Chiudo gli occhi. Quando li riapro è svanito. Risalgo a cavallo e riprendo a
vagare, scrutando l’orizzonte. Quando infine ritorno dove
si trovano gli altri, è ormai chiaro che Amaury è riuscito a fuggire. Mi
rivolgo a Thibault, dicendogli: - Cavaliere, non pensate
che, come avete detto, abbia preferito farsi trascinare dalla corrente e
morire affogato piuttosto che cadere nelle nostre mani ed essere sgozzato
come un cinghiale? - Se è così, troveremo il
corpo. Guillaume interviene. È
chiaramente furibondo. - La vostra idea della
caccia è stata una follia, cavaliere. Thibault si inchina. - Vi prometto che se è
vivo lo ritroverò e ve lo consegnerò, insieme ai complici. E mentre parla Thibault mi
lancia un’occhiata. Sospetta di me, questo è certo, forse è pentito di avermi
mandato sull’altopiano. Io fingo di riflettere e
dico: - Tutti sapevano della
caccia ed era chiaro che il prigioniero non aveva altra scelta che scendere
lungo il torrente. Forse qualcuno lo ha atteso nel punto in cui scompaiono le
tracce. - Non ci sono impronte di
cavalli o altri animali, cavaliere. Ma la partita non è chiusa. È solo un’impressione o
c’è una nota di minaccia nella sua voce? Rientriamo al castello.
Nella mia camera, infine solo, porto le mani al viso per sentire ancora una
volta l’aroma di Amaury. Odorano di assenzio. IX Nessuna notizia di Amaury.

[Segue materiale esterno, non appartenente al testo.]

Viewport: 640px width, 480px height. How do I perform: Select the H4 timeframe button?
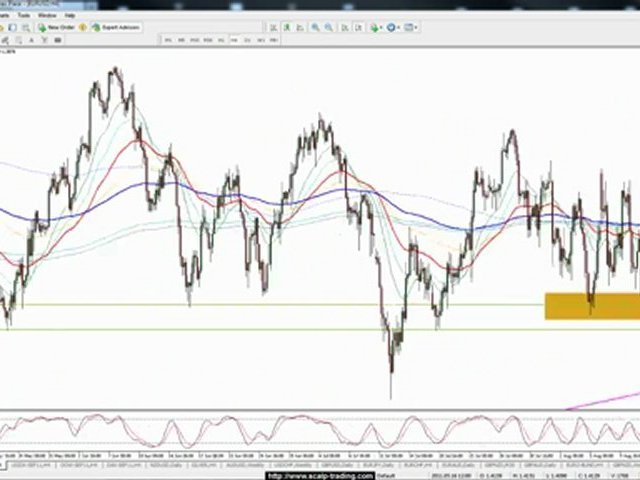pos(234,40)
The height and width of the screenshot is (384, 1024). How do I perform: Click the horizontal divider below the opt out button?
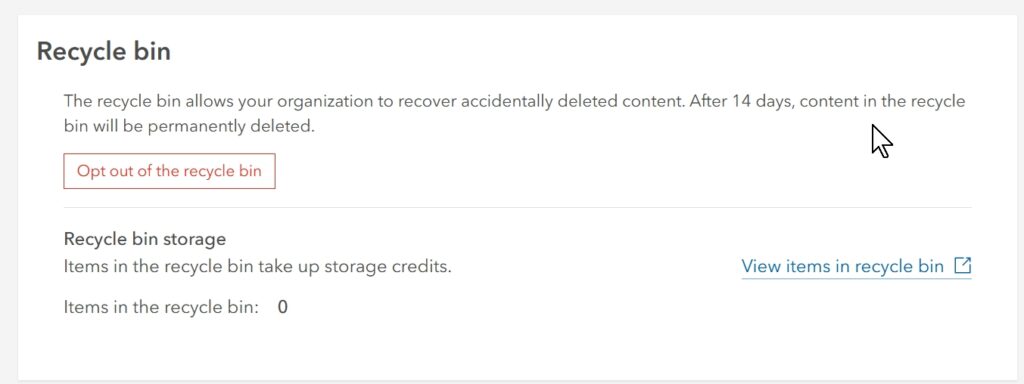point(518,208)
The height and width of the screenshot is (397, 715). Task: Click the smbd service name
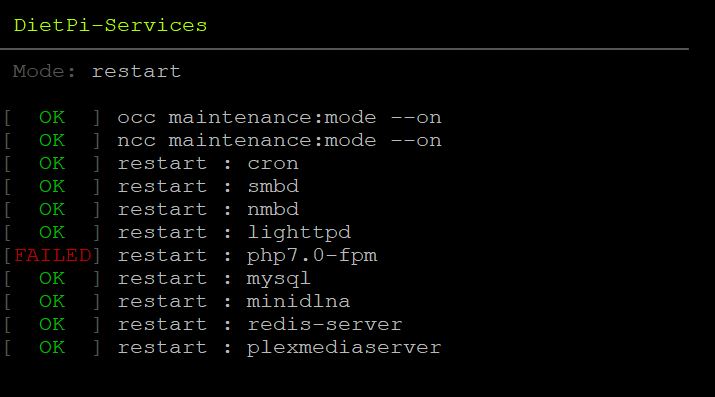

È scomparso da un mese. È ancora vivo? È ancora in Provenza? Mi ha detto che
ci rivedremo e mi aggrappo a questa speranza, perché senza di lui non ha
senso continuare a vivere. Esco spesso a cavallo da
solo, percorrendo il territorio in direzioni diverse. Spero che Amaury sia
nelle vicinanze e che un giorno mi appaia. Guardo ogni viandante, spio ogni sentiero,
ma non c’è traccia di Amaury. Nei pressi del castello,
un uomo chiede di me per una contesa tra vicini. Il problema è l’uso
dell’acqua di un canale, ma il suo viso e la sua voce non mi
sono nuovi: è l’uomo che mi ha dato il biglietto con cui Amaury mi convocava
a Senhanca. Capisce dal mio sguardo che l’ho
riconosciuto. Al momento di andarsene, l’uomo mi porge di nuovo un biglietto,
con fare guardingo. Il pensiero corre ad Amaury e le mani mi tremano mentre
afferro il foglio. C’è scritta un’unica frase:
Bosco del Lupo nero, domani mattina. Non c’è una firma, ma sono
sicuro che l’autore è Amaury. Vorrei poter
confrontare la scrittura con quella del biglietto che mi aveva mandato, ma
l’ho distrutto. È lui, sono sicuro che è lui. E se
invece l’avesse scritto Thibault, per perdermi? No, non avrebbe senso, il
biglietto non porta il nome di Amaury, potrebbe essere di chiunque, se
l’avesse scritto Thibault avrebbe messo il nome di Amaury. Così, senza un
nome, questo biglietto non significa nulla, potrei andare a vedere solo per
la curiosità di capire chi mi ha inviato il messaggio. Dormo poco nella notte. Mi
sveglio più volte e mi sembra che le ore non passino mai. Io che ho sempre
dormito come un ghiro! Quante notti insonni mi ha regalato Amaury, notti di piacere e notti di angoscia. Mi devo fare forza per non
uscire prima del solito. Deve apparire un giorno come un altro. Infine viene l’ora in cui
esco per i miei giri a cavallo e mi dirigo verso il bosco del Lupo nero. È un
bosco fitto, dove scorrazzano lupi dal mantello molto scuro. In inverno non è
raro che si spingano fino ai villaggi e i contadini li temono. Nessuno
attraversa il bosco senza portare con sé un’arma: qualche viandante è stato
sbranato in passato. Una figura si stacca
dall’ombra degli alberi e si ferma in mezzo al sentiero. Il cuore mi balza in
petto: ha riconosciuto subito il suo padrone. Scendo da cavallo. Amaury
non dice nulla, ma si dirige verso il fitto del bosco. Io lo seguo, tenendo
la mia cavalcatura per la briglia. Vicino a una radura, Amaury si ferma e io lascio il cavallo pascolare. Mi avvicino ad Amaury e
lo bacio sulla bocca. Ne sento l’odore. È un odore intenso, diverso da quello
di un tempo, un odore di animale selvatico: in questo mese deve essere sempre
vissuto nei boschi, cibandosi di ciò che trovava, e anche l’odore del suo
corpo è cambiato. Odore di cacciagione, ma ormai Amaury è davvero selvaggina,
una preda che molti ricercano. I nostri corpi si
stringono, si avvinghiano, poi le nostre mani incominciano a lavorare, guidate
dal desiderio impaziente, che non tollera indugi. Ci troviamo nudi, ai
margini della radura. Ci baciamo, ci accarezziamo, finché finiamo a terra.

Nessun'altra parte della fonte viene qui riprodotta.